System vulnerabilities can be exploited by compromising security controls to gain
unauthorized or inappropriate access to system resources, breaching electronic
protected health information (e/PHI).
The downstream consequences of a system exploit (penetration) and an e/PHI data
breach can cause reputational damage, business loss, loss of revenues and invite
lawsuits.
It is worth noting that individuals with extraordinary computing skills are actively seeking
out e/PHI in a malicious and destructive manner.

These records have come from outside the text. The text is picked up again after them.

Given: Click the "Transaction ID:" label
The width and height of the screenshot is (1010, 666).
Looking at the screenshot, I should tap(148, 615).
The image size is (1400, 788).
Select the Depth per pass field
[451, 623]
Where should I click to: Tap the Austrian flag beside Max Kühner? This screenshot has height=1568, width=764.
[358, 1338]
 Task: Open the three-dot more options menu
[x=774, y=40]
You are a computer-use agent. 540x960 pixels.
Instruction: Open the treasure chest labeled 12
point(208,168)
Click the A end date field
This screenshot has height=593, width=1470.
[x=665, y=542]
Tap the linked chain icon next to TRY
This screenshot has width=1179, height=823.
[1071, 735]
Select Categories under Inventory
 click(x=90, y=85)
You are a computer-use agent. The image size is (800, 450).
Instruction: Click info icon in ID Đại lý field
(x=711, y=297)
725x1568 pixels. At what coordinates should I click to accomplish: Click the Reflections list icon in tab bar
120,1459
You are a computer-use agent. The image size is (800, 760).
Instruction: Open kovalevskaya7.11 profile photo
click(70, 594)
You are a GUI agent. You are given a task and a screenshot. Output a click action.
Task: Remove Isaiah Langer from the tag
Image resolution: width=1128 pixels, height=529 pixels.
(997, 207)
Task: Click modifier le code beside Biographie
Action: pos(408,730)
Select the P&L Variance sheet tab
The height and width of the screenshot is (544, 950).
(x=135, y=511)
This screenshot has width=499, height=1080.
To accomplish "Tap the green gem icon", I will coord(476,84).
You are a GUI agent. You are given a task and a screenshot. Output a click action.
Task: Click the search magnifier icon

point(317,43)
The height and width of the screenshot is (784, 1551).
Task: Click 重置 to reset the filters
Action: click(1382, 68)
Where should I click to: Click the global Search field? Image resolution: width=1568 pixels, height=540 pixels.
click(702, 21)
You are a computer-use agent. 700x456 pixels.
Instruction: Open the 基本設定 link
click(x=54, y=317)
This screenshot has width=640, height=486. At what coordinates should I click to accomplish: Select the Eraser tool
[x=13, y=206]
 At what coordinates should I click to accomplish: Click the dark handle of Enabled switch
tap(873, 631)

In this sense, XYZ is defending itself
against organized crime gang activity and cyber terrorists (see cyber ransom activities).
External threats have industrialized the exploit of system vulnerabilities with the use of
network scanning tools, port mappers and vulnerability scanner to collect information as
to vulnerabilities in XYZ systems, which is then extracted for use in the design of an
attack or exploit.
The end goal of the attacker is to gain access into the computing environment; via
operating systems, application-level or via the network.
At the time of this writing application-layer vulnerability scanning has taken place on two
web applications for a yearly subscription cost of $10,000/application ($20,000 in sum).
However, no scanning or pen-testing is undertaken for internal systems (“behind” the
firewall), which may be the most vulnerable components that could cause the most
damage to the organization (in the case of a virus outbreak that destroys e/PHI).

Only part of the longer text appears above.